## HOW TO COMPLETE THIS TASK
Nothing in the entries may be altered; copy them all exactly.

## PROVIDED RECORDS

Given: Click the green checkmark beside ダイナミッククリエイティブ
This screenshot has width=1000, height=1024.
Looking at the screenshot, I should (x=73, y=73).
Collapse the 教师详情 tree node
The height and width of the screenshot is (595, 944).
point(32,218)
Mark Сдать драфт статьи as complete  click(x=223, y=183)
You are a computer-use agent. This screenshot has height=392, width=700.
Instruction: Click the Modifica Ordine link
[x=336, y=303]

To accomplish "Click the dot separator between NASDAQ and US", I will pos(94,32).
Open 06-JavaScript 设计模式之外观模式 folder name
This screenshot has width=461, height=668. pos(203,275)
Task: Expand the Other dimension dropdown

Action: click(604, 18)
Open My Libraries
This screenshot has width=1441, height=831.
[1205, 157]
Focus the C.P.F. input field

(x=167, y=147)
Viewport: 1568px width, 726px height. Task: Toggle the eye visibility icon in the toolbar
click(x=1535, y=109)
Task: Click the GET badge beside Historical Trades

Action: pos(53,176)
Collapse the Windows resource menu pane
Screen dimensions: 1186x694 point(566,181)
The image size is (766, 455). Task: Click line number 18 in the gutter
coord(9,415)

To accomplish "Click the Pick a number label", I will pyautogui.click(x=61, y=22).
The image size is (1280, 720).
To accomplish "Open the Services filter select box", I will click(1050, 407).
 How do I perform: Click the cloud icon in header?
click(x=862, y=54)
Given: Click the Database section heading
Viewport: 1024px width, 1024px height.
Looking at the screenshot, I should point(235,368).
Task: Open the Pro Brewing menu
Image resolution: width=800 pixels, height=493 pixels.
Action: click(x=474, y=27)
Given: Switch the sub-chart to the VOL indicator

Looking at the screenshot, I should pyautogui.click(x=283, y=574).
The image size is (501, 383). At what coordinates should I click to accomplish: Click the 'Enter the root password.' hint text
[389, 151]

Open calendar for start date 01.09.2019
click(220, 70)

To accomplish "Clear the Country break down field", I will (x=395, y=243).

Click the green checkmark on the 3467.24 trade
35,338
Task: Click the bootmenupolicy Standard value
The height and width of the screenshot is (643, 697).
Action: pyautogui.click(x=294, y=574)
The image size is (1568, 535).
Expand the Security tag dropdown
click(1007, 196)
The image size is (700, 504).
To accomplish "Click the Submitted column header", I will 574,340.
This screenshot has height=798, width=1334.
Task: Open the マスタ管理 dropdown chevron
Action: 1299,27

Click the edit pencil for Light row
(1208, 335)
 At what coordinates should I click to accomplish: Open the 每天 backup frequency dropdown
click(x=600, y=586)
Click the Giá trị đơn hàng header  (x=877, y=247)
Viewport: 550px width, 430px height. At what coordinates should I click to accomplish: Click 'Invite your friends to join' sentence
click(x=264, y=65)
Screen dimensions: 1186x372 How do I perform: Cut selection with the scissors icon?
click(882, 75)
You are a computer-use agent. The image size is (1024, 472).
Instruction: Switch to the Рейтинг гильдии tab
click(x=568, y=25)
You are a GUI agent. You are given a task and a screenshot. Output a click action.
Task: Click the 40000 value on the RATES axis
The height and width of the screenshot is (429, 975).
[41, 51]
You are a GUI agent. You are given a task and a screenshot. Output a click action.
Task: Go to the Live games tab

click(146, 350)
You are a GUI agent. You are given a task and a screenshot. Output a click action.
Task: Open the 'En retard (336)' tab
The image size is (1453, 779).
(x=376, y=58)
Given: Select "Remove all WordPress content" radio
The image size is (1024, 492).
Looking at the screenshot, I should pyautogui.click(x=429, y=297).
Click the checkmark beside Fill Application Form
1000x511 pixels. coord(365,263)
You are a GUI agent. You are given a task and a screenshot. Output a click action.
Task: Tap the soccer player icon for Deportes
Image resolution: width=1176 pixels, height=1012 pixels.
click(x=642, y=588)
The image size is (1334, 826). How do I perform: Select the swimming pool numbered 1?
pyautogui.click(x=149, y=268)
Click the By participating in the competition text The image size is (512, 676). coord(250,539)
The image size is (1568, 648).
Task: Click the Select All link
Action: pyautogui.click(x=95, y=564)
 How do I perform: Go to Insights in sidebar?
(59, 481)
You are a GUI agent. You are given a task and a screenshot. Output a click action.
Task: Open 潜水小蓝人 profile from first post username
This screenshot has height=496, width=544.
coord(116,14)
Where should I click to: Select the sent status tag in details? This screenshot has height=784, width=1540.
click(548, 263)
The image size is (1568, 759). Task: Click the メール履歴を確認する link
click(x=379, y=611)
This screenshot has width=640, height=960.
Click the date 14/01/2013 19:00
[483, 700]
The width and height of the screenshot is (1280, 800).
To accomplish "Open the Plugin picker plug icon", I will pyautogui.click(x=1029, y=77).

## OUTPUT BELOW
Given: Click the green checkmark beside ダイナミッククリエイティブ
This screenshot has width=1000, height=1024.
Looking at the screenshot, I should (x=73, y=73).
Collapse the 教师详情 tree node
The height and width of the screenshot is (595, 944).
point(32,218)
Mark Сдать драфт статьи as complete  click(x=223, y=183)
You are a computer-use agent. This screenshot has height=392, width=700.
Instruction: Click the Modifica Ordine link
[x=336, y=303]

To accomplish "Click the dot separator between NASDAQ and US", I will pos(94,32).
Open 06-JavaScript 设计模式之外观模式 folder name
This screenshot has width=461, height=668. pos(203,275)
Task: Expand the Other dimension dropdown

Action: click(604, 18)
Open My Libraries
This screenshot has width=1441, height=831.
[1205, 157]
Focus the C.P.F. input field

(x=167, y=147)
Viewport: 1568px width, 726px height. Task: Toggle the eye visibility icon in the toolbar
click(x=1535, y=109)
Task: Click the GET badge beside Historical Trades

Action: pos(53,176)
Collapse the Windows resource menu pane
Screen dimensions: 1186x694 point(566,181)
The image size is (766, 455). Task: Click line number 18 in the gutter
coord(9,415)

To accomplish "Click the Pick a number label", I will pyautogui.click(x=61, y=22).
The image size is (1280, 720).
To accomplish "Open the Services filter select box", I will click(1050, 407).
 How do I perform: Click the cloud icon in header?
click(x=862, y=54)
Given: Click the Database section heading
Viewport: 1024px width, 1024px height.
Looking at the screenshot, I should point(235,368).
Task: Open the Pro Brewing menu
Image resolution: width=800 pixels, height=493 pixels.
Action: click(x=474, y=27)
Given: Switch the sub-chart to the VOL indicator

Looking at the screenshot, I should pyautogui.click(x=283, y=574).
The image size is (501, 383). At what coordinates should I click to accomplish: Click the 'Enter the root password.' hint text
[389, 151]

Open calendar for start date 01.09.2019
click(220, 70)

To accomplish "Clear the Country break down field", I will (x=395, y=243).

Click the green checkmark on the 3467.24 trade
35,338
Task: Click the bootmenupolicy Standard value
The height and width of the screenshot is (643, 697).
Action: pyautogui.click(x=294, y=574)
The image size is (1568, 535).
Expand the Security tag dropdown
click(1007, 196)
The image size is (700, 504).
To accomplish "Click the Submitted column header", I will 574,340.
This screenshot has height=798, width=1334.
Task: Open the マスタ管理 dropdown chevron
Action: 1299,27

Click the edit pencil for Light row
(1208, 335)
 At what coordinates should I click to accomplish: Open the 每天 backup frequency dropdown
click(x=600, y=586)
Click the Giá trị đơn hàng header  (x=877, y=247)
Viewport: 550px width, 430px height. At what coordinates should I click to accomplish: Click 'Invite your friends to join' sentence
click(x=264, y=65)
Screen dimensions: 1186x372 How do I perform: Cut selection with the scissors icon?
click(882, 75)
You are a computer-use agent. The image size is (1024, 472).
Instruction: Switch to the Рейтинг гильдии tab
click(x=568, y=25)
You are a GUI agent. You are given a task and a screenshot. Output a click action.
Task: Click the 40000 value on the RATES axis
The height and width of the screenshot is (429, 975).
[41, 51]
You are a GUI agent. You are given a task and a screenshot. Output a click action.
Task: Go to the Live games tab

click(146, 350)
You are a GUI agent. You are given a task and a screenshot. Output a click action.
Task: Open the 'En retard (336)' tab
The image size is (1453, 779).
(x=376, y=58)
Given: Select "Remove all WordPress content" radio
The image size is (1024, 492).
Looking at the screenshot, I should pyautogui.click(x=429, y=297).
Click the checkmark beside Fill Application Form
1000x511 pixels. coord(365,263)
You are a GUI agent. You are given a task and a screenshot. Output a click action.
Task: Tap the soccer player icon for Deportes
Image resolution: width=1176 pixels, height=1012 pixels.
click(x=642, y=588)
The image size is (1334, 826). How do I perform: Select the swimming pool numbered 1?
pyautogui.click(x=149, y=268)
Click the By participating in the competition text The image size is (512, 676). coord(250,539)
The image size is (1568, 648).
Task: Click the Select All link
Action: pyautogui.click(x=95, y=564)
 How do I perform: Go to Insights in sidebar?
(59, 481)
You are a GUI agent. You are given a task and a screenshot. Output a click action.
Task: Open 潜水小蓝人 profile from first post username
This screenshot has height=496, width=544.
coord(116,14)
Where should I click to: Select the sent status tag in details? This screenshot has height=784, width=1540.
click(548, 263)
The image size is (1568, 759). Task: Click the メール履歴を確認する link
click(x=379, y=611)
This screenshot has width=640, height=960.
Click the date 14/01/2013 19:00
[483, 700]
The width and height of the screenshot is (1280, 800).
To accomplish "Open the Plugin picker plug icon", I will pyautogui.click(x=1029, y=77).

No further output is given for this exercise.